John Coffey

Personal information
- Native name: Seán Ó Cofaigh (Irish)
- Born: 14 January 1918 Boherlahan, County Tipperary, Ireland
- Died: 11 August 2019 (aged 101) County Dublin, Ireland
- Occupation: Telecom technician
- Height: 5 ft 10 in (178 cm)

Sport
- Sport: Hurling
- Position: Right corner-forward

Clubs
- Years: Club
- Boherlahan–Dualla Young Irelands

Club titles
- Tipperary titles: 1

Inter-county
- Years: County
- 1940–1948: Tipperary

Inter-county titles
- Munster titles: 1
- All-Irelands: 1
- NHL: 0

= John Coffey (hurler) =

Irish hurler (1918–2019)

John Coffey (14 January 1918 – 11 August 2019) was an Irish hurler. His league and championship career with the Tipperary senior spanned nine seasons from 1940 until 1948. As of 2018, he was one of only four All-Ireland hurling medallists to have become a centenarian.
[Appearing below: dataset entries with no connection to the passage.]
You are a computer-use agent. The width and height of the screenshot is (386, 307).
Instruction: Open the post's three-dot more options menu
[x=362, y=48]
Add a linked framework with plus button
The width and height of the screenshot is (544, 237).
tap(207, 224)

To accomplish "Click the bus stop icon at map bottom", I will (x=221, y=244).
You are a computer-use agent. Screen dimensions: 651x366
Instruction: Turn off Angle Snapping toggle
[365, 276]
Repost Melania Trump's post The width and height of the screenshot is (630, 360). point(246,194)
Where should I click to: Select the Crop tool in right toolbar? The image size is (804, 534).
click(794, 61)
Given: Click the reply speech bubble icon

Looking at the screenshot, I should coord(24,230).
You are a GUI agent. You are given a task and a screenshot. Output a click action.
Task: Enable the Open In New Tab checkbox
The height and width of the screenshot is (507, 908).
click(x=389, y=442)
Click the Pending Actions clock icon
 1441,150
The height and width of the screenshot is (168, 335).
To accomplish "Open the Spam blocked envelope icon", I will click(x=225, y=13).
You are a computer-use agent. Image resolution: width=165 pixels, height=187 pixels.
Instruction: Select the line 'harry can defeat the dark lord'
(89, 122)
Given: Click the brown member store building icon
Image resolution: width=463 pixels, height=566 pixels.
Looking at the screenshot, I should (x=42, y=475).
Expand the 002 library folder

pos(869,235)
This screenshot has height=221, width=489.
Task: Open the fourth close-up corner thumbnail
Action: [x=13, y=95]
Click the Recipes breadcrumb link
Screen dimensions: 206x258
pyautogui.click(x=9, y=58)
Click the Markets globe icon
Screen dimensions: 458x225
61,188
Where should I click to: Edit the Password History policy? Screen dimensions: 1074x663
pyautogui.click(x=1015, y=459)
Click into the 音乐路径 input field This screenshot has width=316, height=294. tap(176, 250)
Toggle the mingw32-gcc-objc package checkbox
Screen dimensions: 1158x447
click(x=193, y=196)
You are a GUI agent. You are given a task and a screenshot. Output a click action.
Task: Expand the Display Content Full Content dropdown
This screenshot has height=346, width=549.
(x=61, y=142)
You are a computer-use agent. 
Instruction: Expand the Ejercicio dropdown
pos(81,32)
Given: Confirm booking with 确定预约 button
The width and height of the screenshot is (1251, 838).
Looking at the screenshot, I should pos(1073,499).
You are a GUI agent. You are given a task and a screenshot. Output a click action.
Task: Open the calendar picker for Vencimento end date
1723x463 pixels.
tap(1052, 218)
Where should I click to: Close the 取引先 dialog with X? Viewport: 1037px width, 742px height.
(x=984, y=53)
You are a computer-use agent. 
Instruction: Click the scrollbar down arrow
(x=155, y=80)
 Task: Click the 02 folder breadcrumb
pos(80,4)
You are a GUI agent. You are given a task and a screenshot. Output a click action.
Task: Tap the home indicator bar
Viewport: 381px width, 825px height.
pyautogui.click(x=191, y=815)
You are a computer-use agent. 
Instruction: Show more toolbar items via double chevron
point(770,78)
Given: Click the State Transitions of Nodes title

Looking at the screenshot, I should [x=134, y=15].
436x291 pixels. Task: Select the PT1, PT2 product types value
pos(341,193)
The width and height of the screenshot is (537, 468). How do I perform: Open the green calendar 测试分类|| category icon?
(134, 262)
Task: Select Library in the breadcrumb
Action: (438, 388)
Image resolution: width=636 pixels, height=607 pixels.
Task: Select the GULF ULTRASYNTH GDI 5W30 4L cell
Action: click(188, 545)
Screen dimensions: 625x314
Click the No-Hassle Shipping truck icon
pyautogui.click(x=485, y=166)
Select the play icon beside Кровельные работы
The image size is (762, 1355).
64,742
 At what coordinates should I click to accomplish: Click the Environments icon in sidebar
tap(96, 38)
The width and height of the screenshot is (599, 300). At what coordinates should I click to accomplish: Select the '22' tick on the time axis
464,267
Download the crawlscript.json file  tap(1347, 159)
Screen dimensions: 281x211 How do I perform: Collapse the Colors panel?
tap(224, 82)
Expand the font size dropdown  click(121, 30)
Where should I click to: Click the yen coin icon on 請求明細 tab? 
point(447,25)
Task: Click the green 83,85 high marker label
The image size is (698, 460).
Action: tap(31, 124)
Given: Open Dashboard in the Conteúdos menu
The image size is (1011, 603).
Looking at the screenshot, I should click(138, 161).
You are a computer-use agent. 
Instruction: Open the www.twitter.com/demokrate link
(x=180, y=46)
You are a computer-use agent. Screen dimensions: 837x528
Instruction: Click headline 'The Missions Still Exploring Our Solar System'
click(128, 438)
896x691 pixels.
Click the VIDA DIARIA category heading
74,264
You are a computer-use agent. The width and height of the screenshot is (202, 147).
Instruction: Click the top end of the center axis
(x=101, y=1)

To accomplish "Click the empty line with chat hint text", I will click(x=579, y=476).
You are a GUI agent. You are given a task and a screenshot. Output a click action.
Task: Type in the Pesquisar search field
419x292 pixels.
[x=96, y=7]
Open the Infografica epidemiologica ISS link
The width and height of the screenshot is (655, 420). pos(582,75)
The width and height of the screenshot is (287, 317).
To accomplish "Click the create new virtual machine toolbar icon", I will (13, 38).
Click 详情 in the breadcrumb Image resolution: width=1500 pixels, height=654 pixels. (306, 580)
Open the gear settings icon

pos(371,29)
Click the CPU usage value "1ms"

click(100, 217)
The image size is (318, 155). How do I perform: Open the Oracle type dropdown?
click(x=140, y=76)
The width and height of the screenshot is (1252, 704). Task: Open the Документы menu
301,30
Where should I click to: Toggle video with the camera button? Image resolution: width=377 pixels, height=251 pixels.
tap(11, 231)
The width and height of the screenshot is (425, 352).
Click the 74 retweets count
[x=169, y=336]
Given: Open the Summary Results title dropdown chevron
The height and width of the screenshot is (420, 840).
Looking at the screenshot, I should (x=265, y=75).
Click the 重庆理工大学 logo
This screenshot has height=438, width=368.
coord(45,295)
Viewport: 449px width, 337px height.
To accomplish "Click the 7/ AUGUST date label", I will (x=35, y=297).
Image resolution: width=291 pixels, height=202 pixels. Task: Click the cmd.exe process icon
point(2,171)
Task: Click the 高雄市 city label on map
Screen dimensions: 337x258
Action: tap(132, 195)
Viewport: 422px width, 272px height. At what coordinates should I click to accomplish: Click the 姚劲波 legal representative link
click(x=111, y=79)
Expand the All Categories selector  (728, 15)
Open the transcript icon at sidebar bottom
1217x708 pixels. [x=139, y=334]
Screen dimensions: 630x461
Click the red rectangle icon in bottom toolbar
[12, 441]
Coffey made his debut on the inter-county scene at the age of sixteen when he was selected for the Tipperary minor team. He enjoyed three championship seasons with the minor team, the highlight of which was the winning of an All-Ireland medal in his debut year in 1934. Coffey subsequently joined the Tipperary junior team and played without success between 1936 and 1940. By this stage he had also joined the Tipperary senior team, making his debut during the 1940 championship. Coffey was a regular member of the starting fifteen at various times over the following nine seasons and won his sole All-Ireland medal in 1945. He also won one Munster medal. Coffey retired from inter-county hurling following the conclusion of the 1948 championship.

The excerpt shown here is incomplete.